AIM OF THE EXERCISE »
Among the entries, find the lines with the string "icon" and report them.

MATERIAL FOR THIS TASK »
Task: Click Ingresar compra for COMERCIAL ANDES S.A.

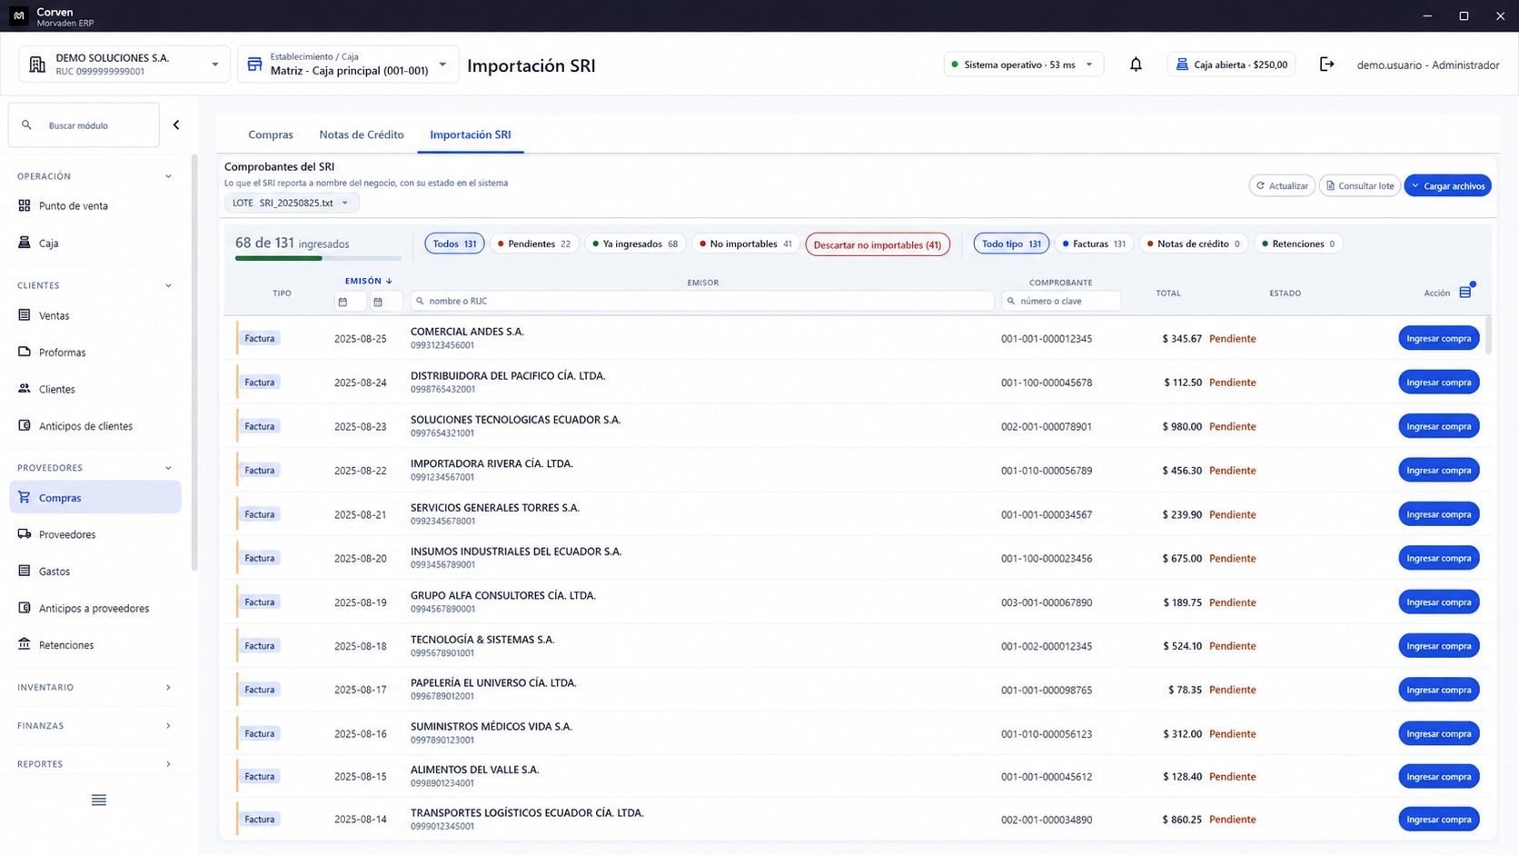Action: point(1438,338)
* * *
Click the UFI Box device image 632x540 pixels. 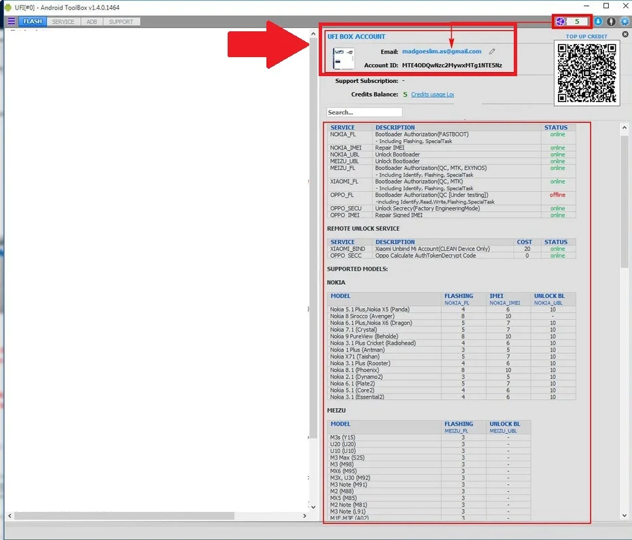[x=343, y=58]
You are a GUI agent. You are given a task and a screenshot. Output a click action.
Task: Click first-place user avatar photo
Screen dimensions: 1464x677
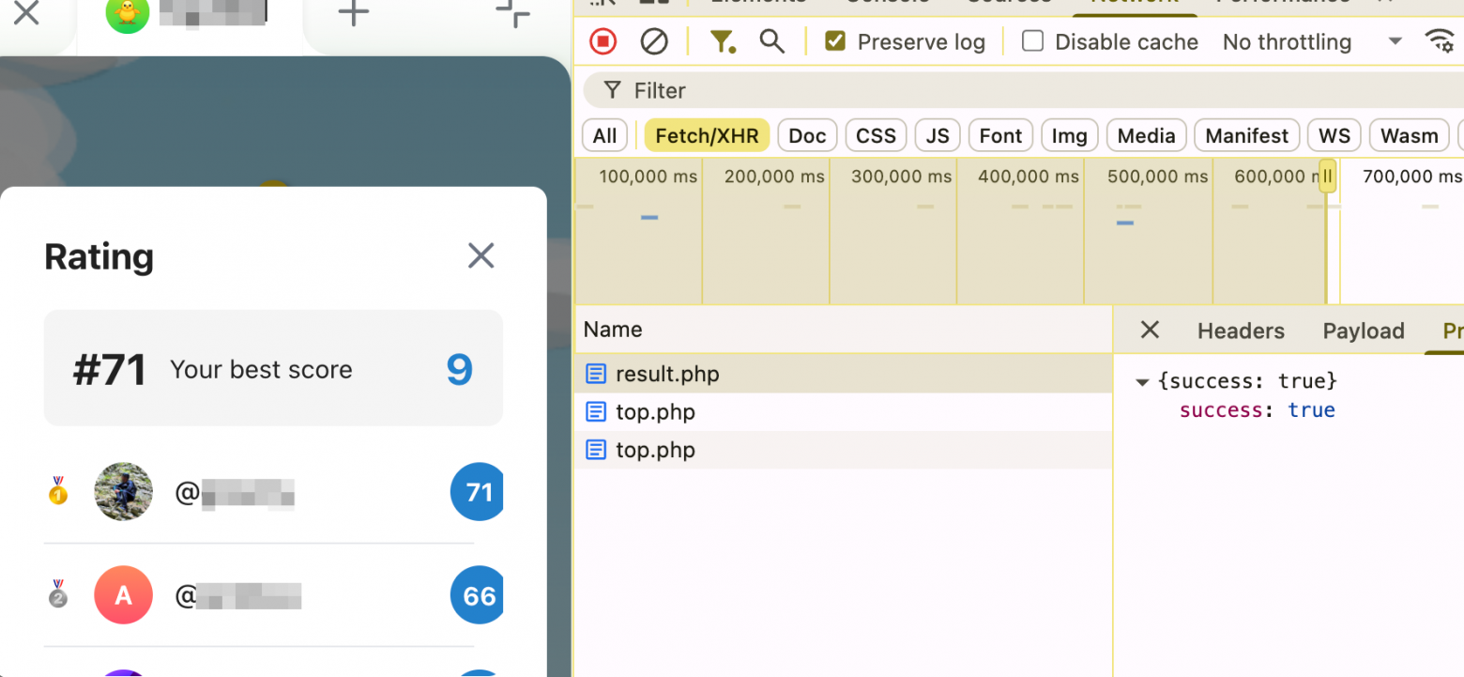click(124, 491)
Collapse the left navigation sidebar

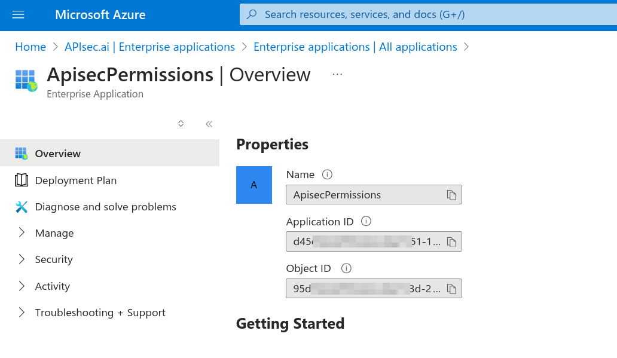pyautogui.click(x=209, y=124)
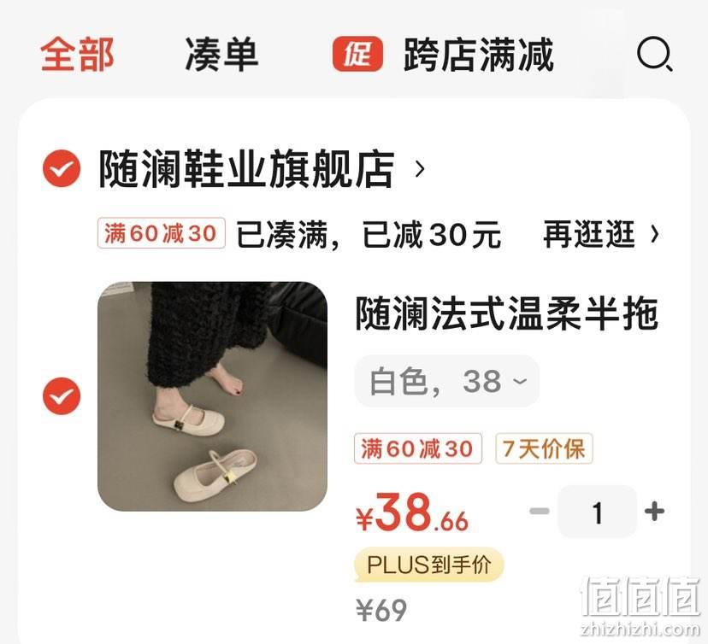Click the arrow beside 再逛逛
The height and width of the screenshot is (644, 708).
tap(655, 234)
---
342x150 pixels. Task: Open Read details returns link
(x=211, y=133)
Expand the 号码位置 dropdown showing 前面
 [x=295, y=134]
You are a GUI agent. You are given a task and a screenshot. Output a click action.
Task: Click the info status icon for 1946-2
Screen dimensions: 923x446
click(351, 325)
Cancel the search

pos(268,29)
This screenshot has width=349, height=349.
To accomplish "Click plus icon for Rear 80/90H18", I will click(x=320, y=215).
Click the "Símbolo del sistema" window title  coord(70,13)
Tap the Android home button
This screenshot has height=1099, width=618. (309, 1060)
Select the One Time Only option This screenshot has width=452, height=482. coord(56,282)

ANSWER FOR THE TASK »
Task: Click the info status icon for 1946-2
To accomplish "Click plus icon for Rear 80/90H18", I will click(x=320, y=215).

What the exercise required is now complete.